According to an analysis of HMRC figures by Coventry Building Society, the average stamp duty tax bill came to £16,436, which is based on an average property value of £261,164.

London had the highest average stamp duty bill at £46,375 assuming an average property value of £775,000.

This was followed by the South East with a stamp duty tax bill of £21,375 and the South West at £14,833. The figures are based on average property values on £448,750 and £339,667 respectively.

The North East had the lowest average stamp duty bill at £4,667 with an average property value of £143,000.

Yorkshire and the Humber and East Midlands took second and third spot with £6,000 and £7,000 average stamp duty bill apiece.

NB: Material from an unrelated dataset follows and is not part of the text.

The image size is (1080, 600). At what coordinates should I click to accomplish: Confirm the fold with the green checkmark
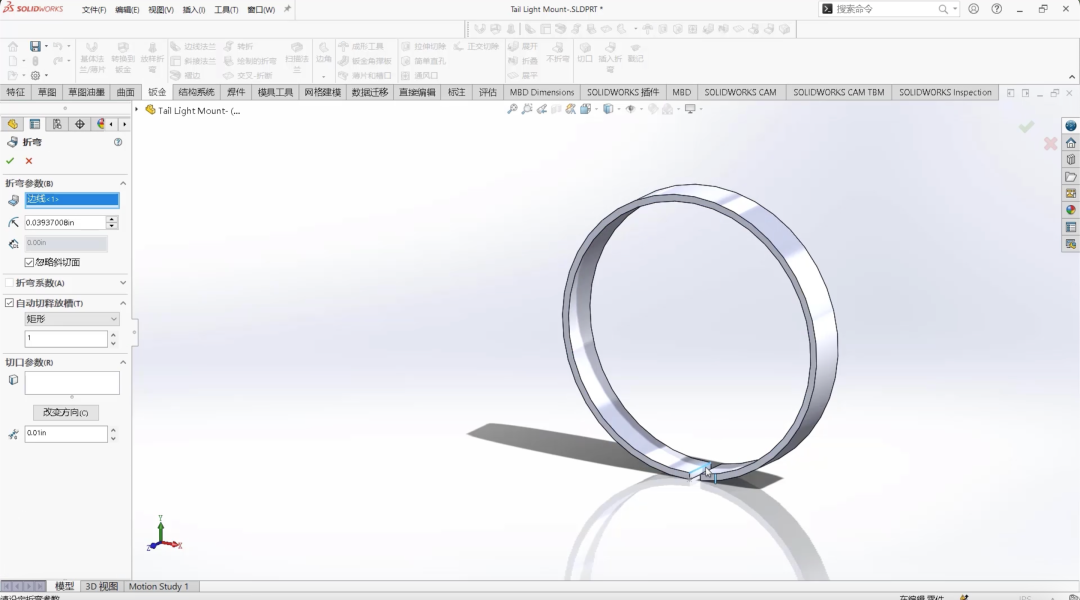click(10, 160)
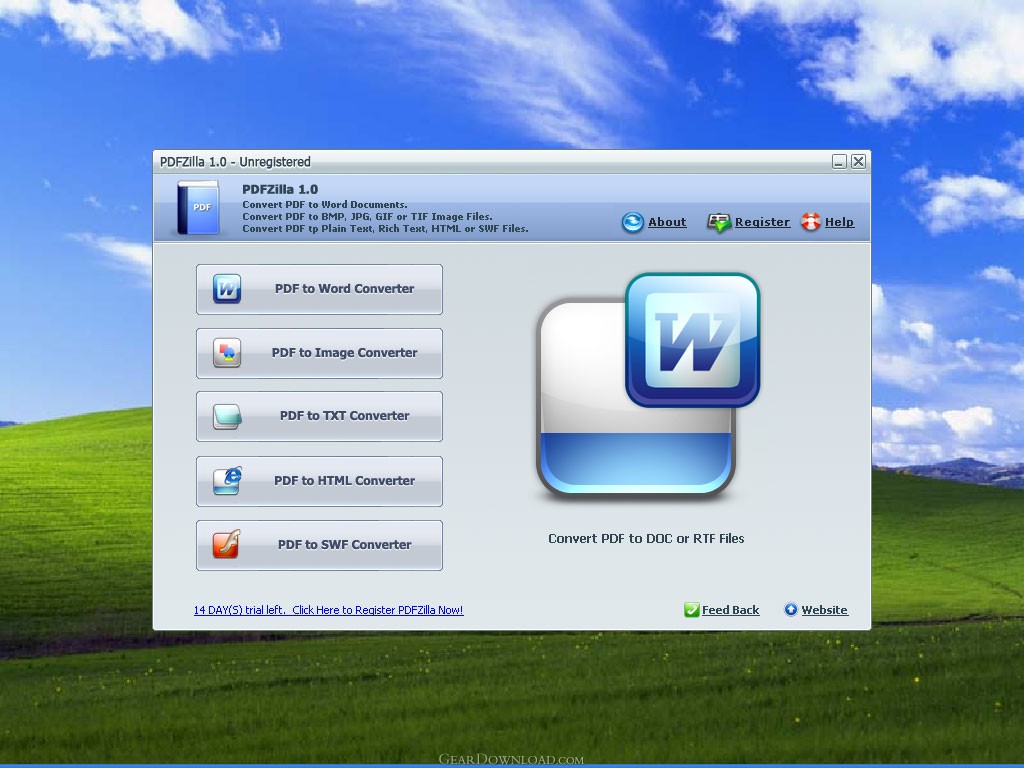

Average property prices in those areas were pegged at £262,330 and £202,400 respectively.

Just under half (45 per cent) of stamp duty receipts in 2021/2022 came from additional properties accounting for £4.5bn.

 

‘Stamp duty for second properties is eye-opening’

Jonathan Stinton, head of intermediary relationships at Coventry Building Society, said: “The amount being spent on stamp duty for second properties is eye-opening but unsurprising as it was designed to increase the tax take.

“Since the three per cent surcharge was introduced in 2016, the average tax bill on an additional property has not dipped below £14,000 – that serves as a disincentive for any would-be landlords looking to enter the private rental sector.”

He added: “The country needs a strong private rental sector to help provide homes for those who are waiting to buy or simply choosing not to buy. A shortage of landlords could become a problem for those looking to rent, as fewer rental properties could make finding a home more difficult as well as pushing rent payments even higher.”